MOOCs are a type of marketing. They allow academic institutions to signal that they are with-it and progressive, in tune with the contemporary technological climate. They make an institution’s administration appear to be doing novel work on “the future of higher education,” and they offer professors an opportunity to reach a large number of students who might also spread their ideas, buy their books, or otherwise publicize their professional practice. Less cynically, MOOCs can help deliver a taste of on-campus offerings to future students, parents, or the general public—although this latter function is hardly novel; for example, iTunes U has distributed free lectures for years.
MOOCs are a financial policy for higher education. They exemplify what Naomi Klein has called “disaster capitalism”: policy guilefully initiated in the wake of upheaval.

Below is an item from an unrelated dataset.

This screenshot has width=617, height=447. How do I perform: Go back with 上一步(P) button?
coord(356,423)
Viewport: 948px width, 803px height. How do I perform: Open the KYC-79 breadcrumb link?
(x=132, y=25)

The need to teach more students with fewer resources is a complex situation. It’s partly caused by hubris, especially the blind search for higher institutional status through research programs, and it’s exacerbated by the tax base crises of the ongoing and seemingly permanent Great Recession. MOOCs offer the next logical step in this process of “cost containment.” But those who would call current funding models “unviable” and offer MOOCs as a convenient alternative fail to admit that the very need for an alternative presumes that we want to abandon public education in favor of a corporate-owned infrastructure in the first place.

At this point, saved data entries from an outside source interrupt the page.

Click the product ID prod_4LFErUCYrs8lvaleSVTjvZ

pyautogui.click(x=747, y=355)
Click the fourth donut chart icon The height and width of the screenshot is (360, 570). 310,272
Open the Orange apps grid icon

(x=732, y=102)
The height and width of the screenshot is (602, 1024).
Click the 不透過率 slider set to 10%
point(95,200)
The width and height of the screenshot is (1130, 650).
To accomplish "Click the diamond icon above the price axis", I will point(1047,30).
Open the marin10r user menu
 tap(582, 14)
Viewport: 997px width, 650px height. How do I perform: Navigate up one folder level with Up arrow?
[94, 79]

MOOCs are an academic labor policy. As a consequence of the financial policy just described, MOOCs are amplifying the precarity long experienced by adjuncts and graduate student assistants, and helping to extend that precarity to the professoriate. MOOCs encourage an ad-hoc “freelancing” work regime among tenured faculty, many of whom will find the financial incentives for MOOC creation and deployment difficult to resist. This is particularly true of public institution faculty who have gone years without raises. Many institutions offer tens of thousands of dollars of direct compensation for MOOC development and teaching. And, in some cases, MOOCs offer direct access to student tuition and direct competition among faculty for those new resources, extending the “entrepreneurial” institutional politics of professional schools (and corporate life more generally) to all disciplines.

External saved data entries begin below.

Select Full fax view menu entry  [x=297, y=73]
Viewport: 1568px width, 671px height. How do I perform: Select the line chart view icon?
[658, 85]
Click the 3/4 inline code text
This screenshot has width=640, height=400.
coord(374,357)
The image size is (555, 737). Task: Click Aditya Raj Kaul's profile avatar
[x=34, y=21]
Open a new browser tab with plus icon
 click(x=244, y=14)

MOOCs are speculative financial instruments. The purpose of an educational institution is to educate, but the purpose of a startup is to convert itself into a financial instrument. The two major MOOC providers, Udacity and Coursera, are venture capital-funded startups, and therefore they are beholden to high leverage, rapid growth with an interest in a fast flip to a larger technology company or the financial market. The concepts of “disruption” and “innovation,” so commonly applied to MOOCs, come from the world of business. As for EdX, the MOOC consortium started by Harvard and MIT, it’s a non-profit operating under the logic of speculation rather than as a public service. If anything, it will help the for-profits succeed even more by evangelizing their vision as compatible with elite non-profit educational ideals.
MOOCs are an expression of Silicon Valley values. Today’s business practices privilege the accrual of value in the hands of a small number of network operators. Anything unable to be maximally leveraged isn’t worth doing. MOOCs subscribe to leverage as a primary value proposition (“massiveness”), implicitly rejecting the premise that some things benefit from “inefficiency.” MOOCs also evangelize the Silicon Valley ideology of technological salvation that Evgeny Morozov has called “solutionism” and David Golumbia has called “computationalism.” Specifically MOOC researchers-turned-entrepreneurs Daphne Koller and Sebastian Thrun assume that AI techniques can “solve” the problems of education through computational automation.
MOOCs are a kind of entertainment media. We are living in an age of para-educationalism: TED Talks, “big idea” books, and the professional lecture circuit have reconfigured the place of ideas (of a certain kind) in the media mainstream. Flattery, attention, the appeal of celebrity, the aspiration to become a member of a certain community, and other triumphs of personality have become the currency of thinking, even as anti-intellectualism remains ascendant. MOOCs buttress this situation, one in which the professor is meant to become an entertainer more than an educator or a researcher. The fact that MOOC proponents have even toyed with the idea of hiring actors to present video lectures only underscores the degree to which MOOCs aspire to reinvent education as entertainment.